(TASK DIRECTIONS):
Having located "Where should I", write out its line and the remaining lines of the material exactly, the last one included, but not the pictures.

(DATA SUPPLIED):
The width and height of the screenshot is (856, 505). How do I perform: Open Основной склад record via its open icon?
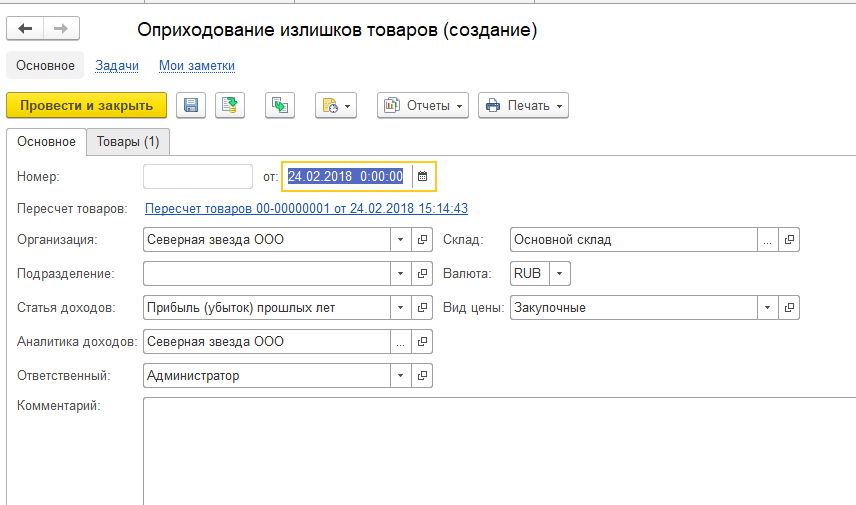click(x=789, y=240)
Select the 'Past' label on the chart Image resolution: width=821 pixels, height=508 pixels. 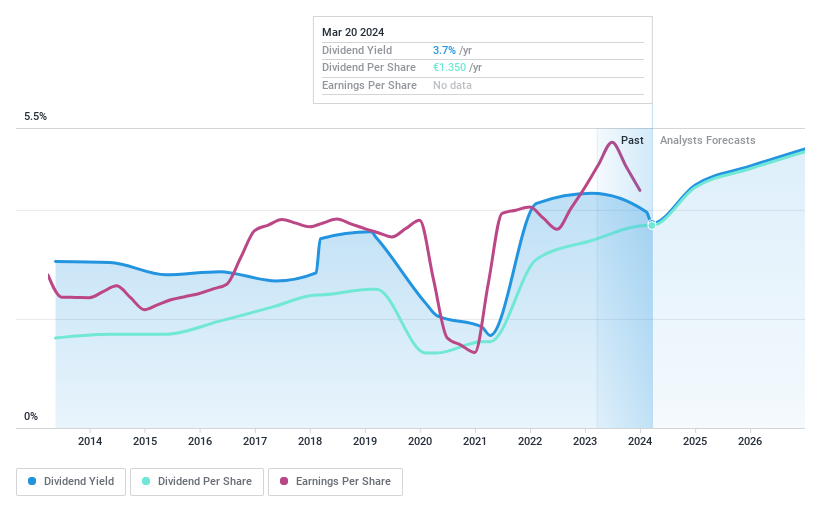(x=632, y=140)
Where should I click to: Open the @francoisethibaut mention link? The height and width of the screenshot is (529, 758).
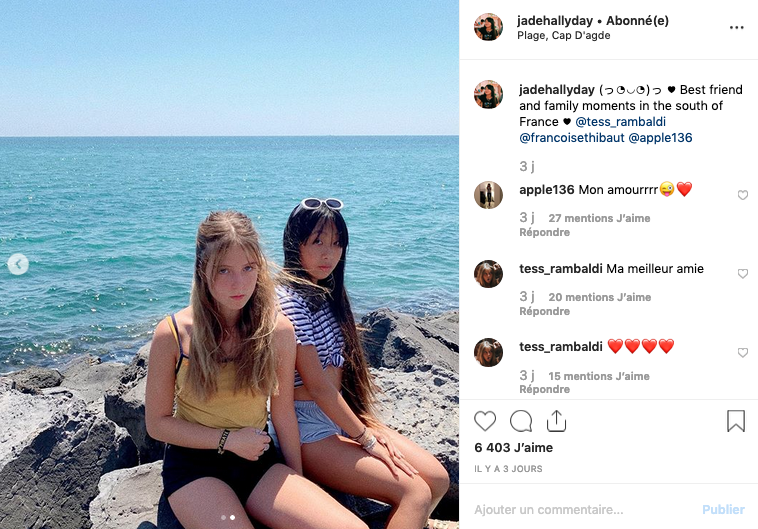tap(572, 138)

(SOLVED EXERCISE):
Where should I click to: Open the @francoisethibaut mention link? The height and width of the screenshot is (529, 758).
tap(572, 138)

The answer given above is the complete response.